The approach appeals to both conservative economists, who believe that providing more information helps consumers and investors make better informed and more efficient decisions, and environmental advocates, who believe that information disclosure can promote citizen empowerment and create incentives for firms to reduce harmful activities. And it works extremely well. From the first reporting year in 1988 to 2004, releases of toxic chemicals subject to TRI dropped by a remarkable 57 percent, or 1.71 billion pounds (this figure covers those chemicals that have been on the list for this entire period).
These reductions are spurred by the simple but powerful fact that companies desire to avoid negative publicity, including publicity regarding their environmental record. Companies report that TRI forced them to examine for the first time the extent of the waste they were producing. The Chemical Manufacturers Association in 1995 labeled TRI “a very successful venture,” noting that its members “have gotten behind it and witnessed a 50 percent reduction in pollution.”
TRI also helps promote democratic decision making, enabling citizens to participate on a more equal footing with regulated entities in permitting, land use, and other political decisions. From 1998 to 2004, over 200 reports were prepared by citizen groups using TRI data.
And TRI is highly cost effective. It imposes minimal costs on industry, since companies simply are required to report their releases. If they opt to reduce releases, it’s their decision how to do so. The EPA, meanwhile, spends less than 0.1 percent of its annual budget administering the program.
Indeed, the EPA regularly touts TRI as one of our nation’s most effective environmental laws. And it is now emulated throughout the world. There are similar registries in Canada, Mexico, Japan, Australia, the European Union, and other countries.
This record of success should encourage an expansion of TRI. The program currently covers 654 toxic chemicals, which represent less than one percent of the more than 75,000 chemicals manufactured in the United States.
Companies should be required to publicly report releases of other harmful chemicals, including greenhouse gas emissions (required by the European Union and proposed in California). In addition, facilities currently exempt from TRI, such as sewage treatment plants, airports, large agricultural operations, and auto service stations, should be brought into the program.
TRI can also be strengthened to create additional incentives for pollution reduction.

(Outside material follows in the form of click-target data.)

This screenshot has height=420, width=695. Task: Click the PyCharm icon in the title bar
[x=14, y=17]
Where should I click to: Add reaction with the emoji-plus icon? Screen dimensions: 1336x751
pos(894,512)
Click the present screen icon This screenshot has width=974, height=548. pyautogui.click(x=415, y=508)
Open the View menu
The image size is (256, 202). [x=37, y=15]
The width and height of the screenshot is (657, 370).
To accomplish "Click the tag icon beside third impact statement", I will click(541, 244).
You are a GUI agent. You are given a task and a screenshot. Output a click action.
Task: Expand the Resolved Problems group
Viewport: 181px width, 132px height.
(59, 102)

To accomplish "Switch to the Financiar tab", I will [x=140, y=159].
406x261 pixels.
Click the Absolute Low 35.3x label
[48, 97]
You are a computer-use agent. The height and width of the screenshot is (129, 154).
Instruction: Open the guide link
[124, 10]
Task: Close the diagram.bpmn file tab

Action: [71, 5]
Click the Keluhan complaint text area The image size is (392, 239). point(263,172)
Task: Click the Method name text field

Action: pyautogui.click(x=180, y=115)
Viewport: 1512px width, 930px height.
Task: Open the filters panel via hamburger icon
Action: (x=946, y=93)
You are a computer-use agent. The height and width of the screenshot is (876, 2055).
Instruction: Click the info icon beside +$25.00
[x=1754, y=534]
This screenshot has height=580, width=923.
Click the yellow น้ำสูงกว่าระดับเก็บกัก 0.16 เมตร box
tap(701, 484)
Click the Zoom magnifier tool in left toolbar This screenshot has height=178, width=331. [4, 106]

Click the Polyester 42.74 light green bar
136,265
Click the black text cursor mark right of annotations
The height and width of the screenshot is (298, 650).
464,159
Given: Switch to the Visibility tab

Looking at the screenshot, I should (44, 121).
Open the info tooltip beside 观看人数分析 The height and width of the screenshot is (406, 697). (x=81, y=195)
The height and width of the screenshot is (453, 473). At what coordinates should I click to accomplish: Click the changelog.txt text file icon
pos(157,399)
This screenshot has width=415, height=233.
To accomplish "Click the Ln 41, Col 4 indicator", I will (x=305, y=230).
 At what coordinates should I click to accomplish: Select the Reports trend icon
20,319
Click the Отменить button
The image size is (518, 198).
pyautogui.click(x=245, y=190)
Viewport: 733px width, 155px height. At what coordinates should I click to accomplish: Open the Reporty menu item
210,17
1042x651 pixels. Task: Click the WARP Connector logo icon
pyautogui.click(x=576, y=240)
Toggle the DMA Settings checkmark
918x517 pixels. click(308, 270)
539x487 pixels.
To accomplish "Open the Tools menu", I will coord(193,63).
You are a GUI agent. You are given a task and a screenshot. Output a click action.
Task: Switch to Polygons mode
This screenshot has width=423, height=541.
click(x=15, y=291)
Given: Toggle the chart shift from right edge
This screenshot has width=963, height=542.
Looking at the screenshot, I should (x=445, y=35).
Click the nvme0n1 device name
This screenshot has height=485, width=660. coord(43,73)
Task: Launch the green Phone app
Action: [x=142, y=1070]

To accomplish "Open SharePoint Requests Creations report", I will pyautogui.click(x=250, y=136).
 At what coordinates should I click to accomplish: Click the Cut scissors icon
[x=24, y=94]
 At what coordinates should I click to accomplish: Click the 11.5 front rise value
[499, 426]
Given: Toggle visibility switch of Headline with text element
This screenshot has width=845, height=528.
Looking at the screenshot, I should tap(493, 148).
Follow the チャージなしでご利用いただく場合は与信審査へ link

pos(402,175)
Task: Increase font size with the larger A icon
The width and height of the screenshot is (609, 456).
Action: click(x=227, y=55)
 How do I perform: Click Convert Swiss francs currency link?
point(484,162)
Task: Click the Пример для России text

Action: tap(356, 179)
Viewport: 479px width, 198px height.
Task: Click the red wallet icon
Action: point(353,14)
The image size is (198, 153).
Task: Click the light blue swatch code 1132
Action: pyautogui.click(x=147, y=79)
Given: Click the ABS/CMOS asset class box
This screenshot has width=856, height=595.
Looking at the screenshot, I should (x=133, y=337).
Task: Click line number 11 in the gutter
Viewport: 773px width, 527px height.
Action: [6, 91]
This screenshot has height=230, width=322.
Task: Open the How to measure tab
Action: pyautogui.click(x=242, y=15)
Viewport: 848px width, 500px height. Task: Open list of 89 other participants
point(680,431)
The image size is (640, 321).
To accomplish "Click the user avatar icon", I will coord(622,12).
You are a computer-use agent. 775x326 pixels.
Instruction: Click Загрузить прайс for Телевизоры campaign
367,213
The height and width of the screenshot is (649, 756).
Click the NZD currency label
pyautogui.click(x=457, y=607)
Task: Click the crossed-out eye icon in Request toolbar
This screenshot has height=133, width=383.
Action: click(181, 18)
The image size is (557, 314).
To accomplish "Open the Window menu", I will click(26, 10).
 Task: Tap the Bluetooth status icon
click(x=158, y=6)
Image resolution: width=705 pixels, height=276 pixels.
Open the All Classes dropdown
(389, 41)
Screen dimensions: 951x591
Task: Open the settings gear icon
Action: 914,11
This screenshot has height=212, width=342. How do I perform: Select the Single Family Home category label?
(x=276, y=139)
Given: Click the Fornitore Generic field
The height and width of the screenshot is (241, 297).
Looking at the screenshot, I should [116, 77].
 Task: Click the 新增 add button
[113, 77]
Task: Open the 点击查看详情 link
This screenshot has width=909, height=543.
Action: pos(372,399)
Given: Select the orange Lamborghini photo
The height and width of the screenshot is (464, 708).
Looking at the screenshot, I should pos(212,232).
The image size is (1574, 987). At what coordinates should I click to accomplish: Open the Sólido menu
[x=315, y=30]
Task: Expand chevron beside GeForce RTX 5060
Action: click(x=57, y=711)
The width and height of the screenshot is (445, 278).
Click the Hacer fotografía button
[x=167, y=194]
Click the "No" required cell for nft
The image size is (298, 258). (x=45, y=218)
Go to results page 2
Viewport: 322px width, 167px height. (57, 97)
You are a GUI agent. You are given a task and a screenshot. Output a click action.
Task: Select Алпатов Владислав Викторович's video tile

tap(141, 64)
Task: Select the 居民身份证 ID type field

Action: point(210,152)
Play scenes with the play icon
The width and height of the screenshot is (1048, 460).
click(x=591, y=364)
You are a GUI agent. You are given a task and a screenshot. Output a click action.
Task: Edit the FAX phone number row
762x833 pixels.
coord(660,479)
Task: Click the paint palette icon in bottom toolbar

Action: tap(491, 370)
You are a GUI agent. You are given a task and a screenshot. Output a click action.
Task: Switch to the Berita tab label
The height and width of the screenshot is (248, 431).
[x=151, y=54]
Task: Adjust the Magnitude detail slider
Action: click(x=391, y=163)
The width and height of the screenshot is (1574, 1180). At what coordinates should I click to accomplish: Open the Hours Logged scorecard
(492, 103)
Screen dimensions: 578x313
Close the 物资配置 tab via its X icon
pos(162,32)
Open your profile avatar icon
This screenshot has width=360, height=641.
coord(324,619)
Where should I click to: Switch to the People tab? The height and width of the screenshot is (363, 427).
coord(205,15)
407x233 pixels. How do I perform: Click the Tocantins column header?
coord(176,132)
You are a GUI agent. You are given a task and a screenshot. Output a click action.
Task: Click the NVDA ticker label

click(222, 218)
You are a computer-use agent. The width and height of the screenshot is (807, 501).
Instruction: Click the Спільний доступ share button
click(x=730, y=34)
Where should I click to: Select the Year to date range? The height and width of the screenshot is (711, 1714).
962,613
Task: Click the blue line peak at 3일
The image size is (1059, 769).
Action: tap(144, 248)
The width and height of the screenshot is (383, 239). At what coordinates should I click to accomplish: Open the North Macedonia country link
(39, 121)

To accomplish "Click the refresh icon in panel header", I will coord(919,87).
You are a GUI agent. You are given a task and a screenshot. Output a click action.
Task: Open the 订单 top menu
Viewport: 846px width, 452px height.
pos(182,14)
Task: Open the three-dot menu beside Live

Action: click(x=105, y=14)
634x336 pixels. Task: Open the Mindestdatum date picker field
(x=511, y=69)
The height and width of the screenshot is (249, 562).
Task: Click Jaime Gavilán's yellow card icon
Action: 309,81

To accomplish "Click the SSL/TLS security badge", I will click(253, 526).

While TRI has prompted reductions in toxic releases, the quantity of toxic chemicals generated and used by facilities has declined only slightly.
Going forward, companies should be required to report information about their chemical use and the amount of chemicals that remain in products. This is an approach followed with success by Massachusetts and New Jersey, and advocated by the EPA itself under the Clinton administration.
From policing programs to school performance to medical error rates in hospitals, the public today is demanding increased accountability from public and private institutions. We should require no less from companies who daily expose us to thousands of toxic chemicals. A strong TRI program will help us realize this goal.
Clifford Rechtschaffen is a member scholar of the Center for Progressive Reform and a professor of law at Golden Gate University School of Law in San Francisco.